Can you pull out every line of the listing below, verbatim, from the line holding "You are a computer-use" through the end of the listing, both ends included, and leave the pictures out of your answer?

• [Records for this task]:

╔══

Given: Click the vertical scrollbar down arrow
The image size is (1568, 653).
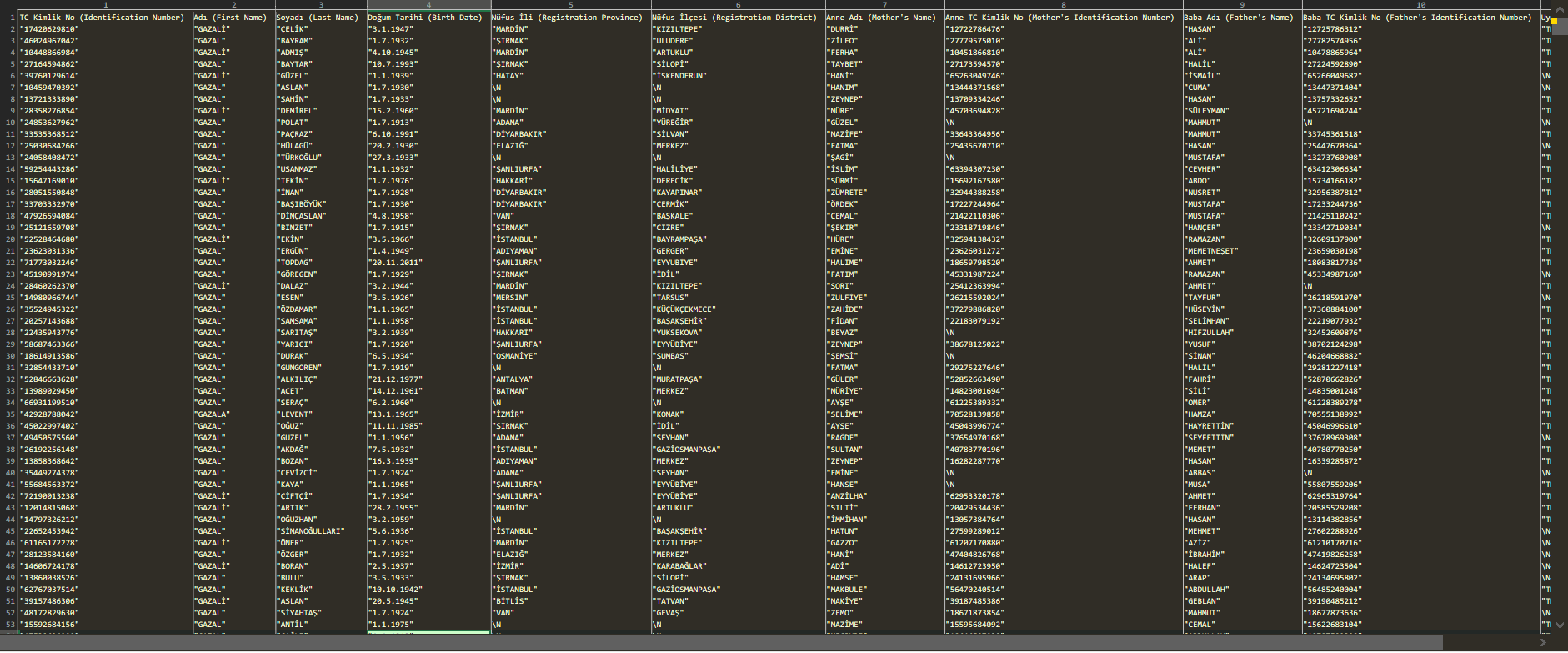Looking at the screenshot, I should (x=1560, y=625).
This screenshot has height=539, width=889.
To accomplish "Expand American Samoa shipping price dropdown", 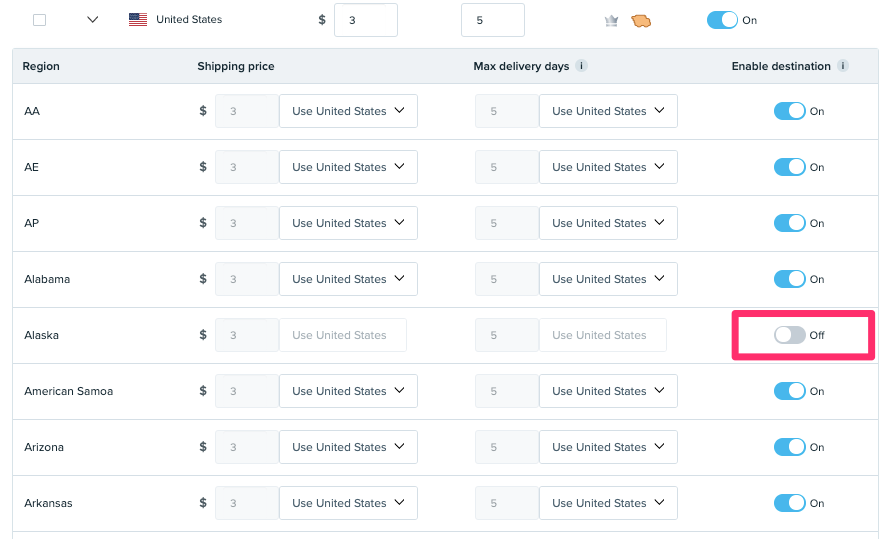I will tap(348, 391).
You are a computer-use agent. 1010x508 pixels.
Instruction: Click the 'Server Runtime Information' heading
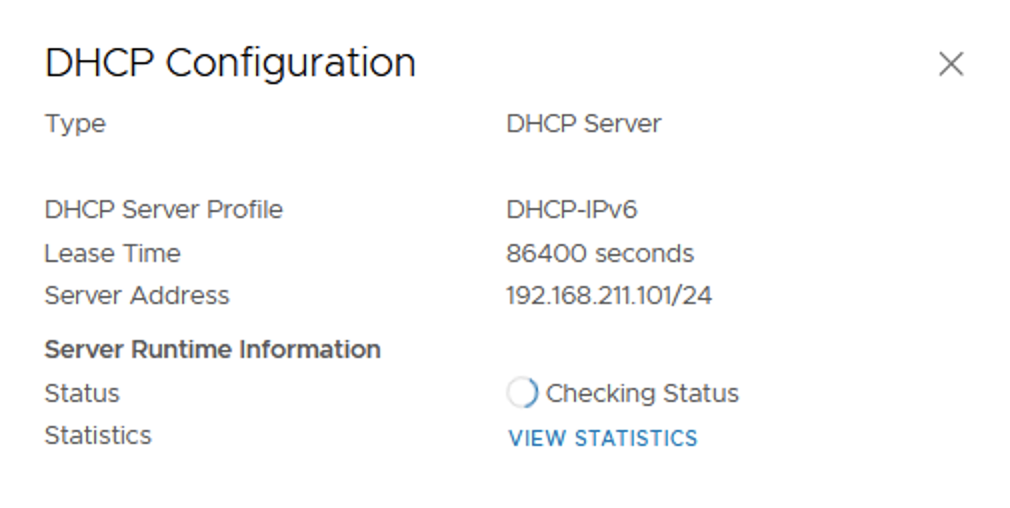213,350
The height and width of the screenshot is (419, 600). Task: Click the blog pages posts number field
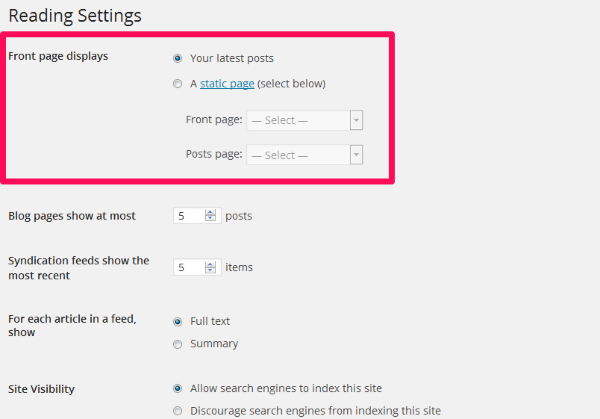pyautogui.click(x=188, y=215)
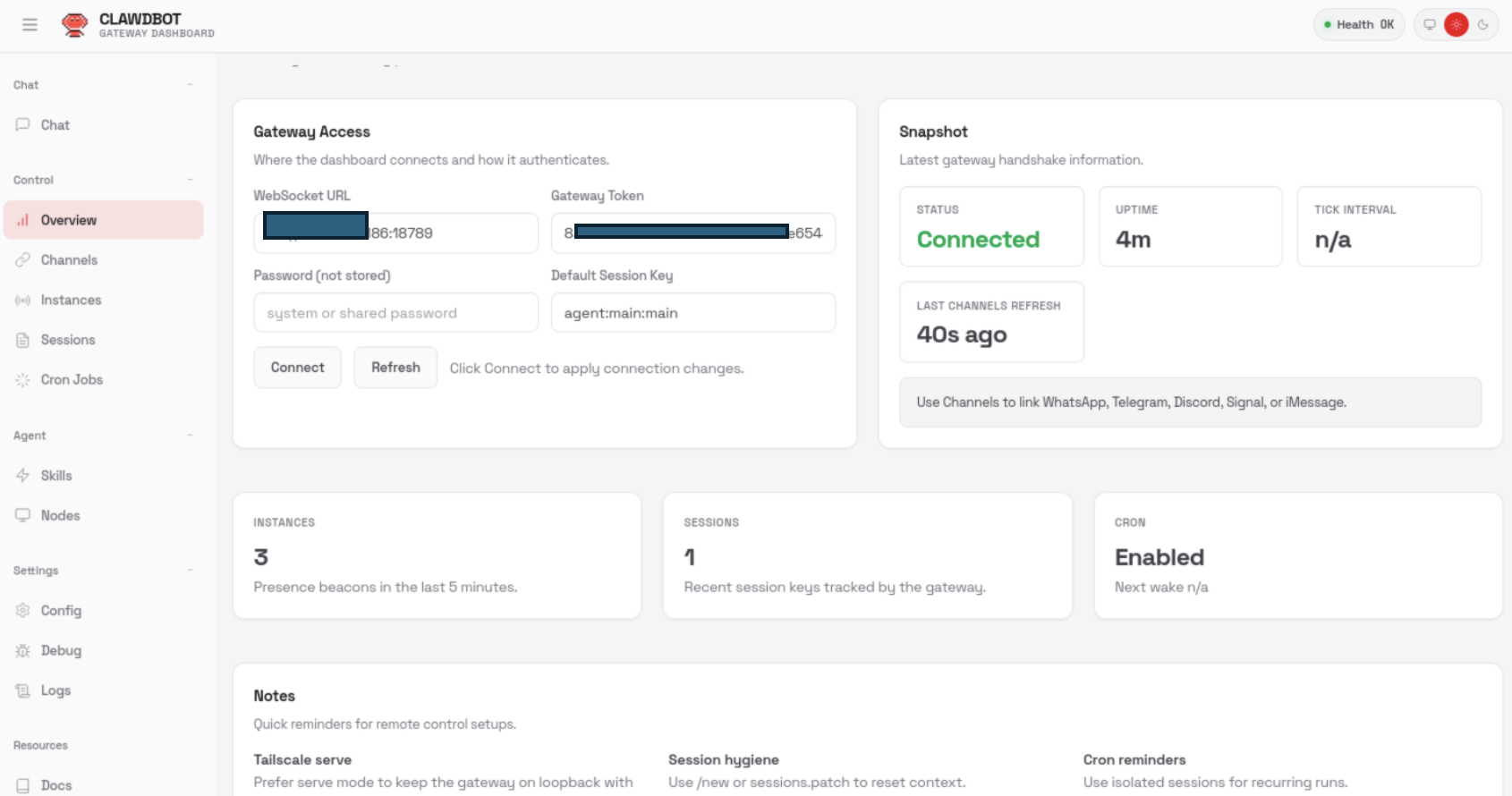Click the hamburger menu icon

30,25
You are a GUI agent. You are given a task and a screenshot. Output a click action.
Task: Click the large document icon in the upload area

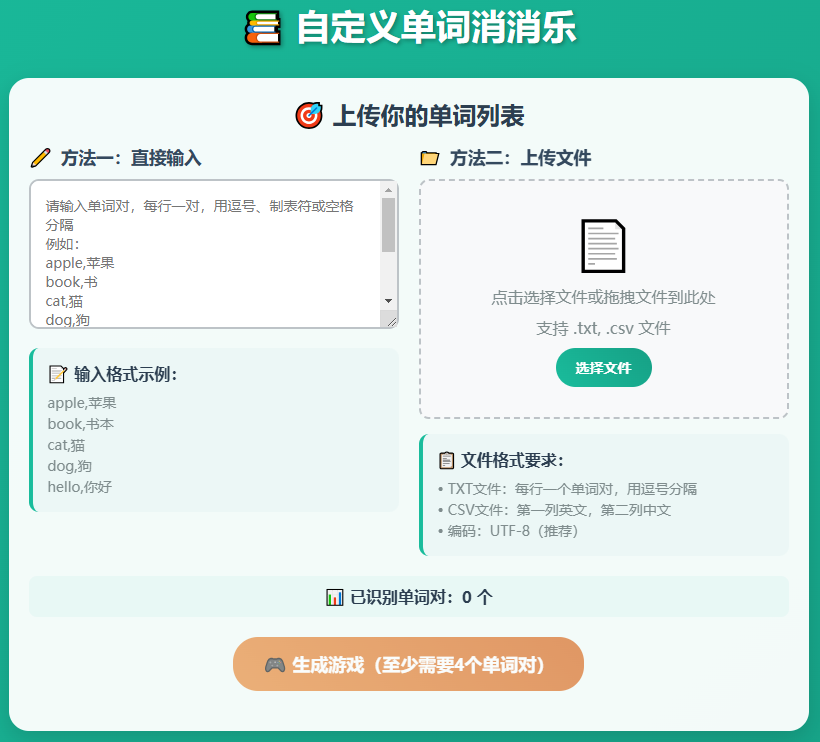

╚══

• [Full answer]:
You are a computer-use agent. 1010x508 pixels.
Instruction: Click the 'Server Runtime Information' heading
213,350
The height and width of the screenshot is (419, 600). Task: Click the blog pages posts number field
pyautogui.click(x=188, y=215)
Click the hamburger menu icon

30,25
You are a GUI agent. You are given a task and a screenshot. Output a click action.
Task: Click the large document icon in the upload area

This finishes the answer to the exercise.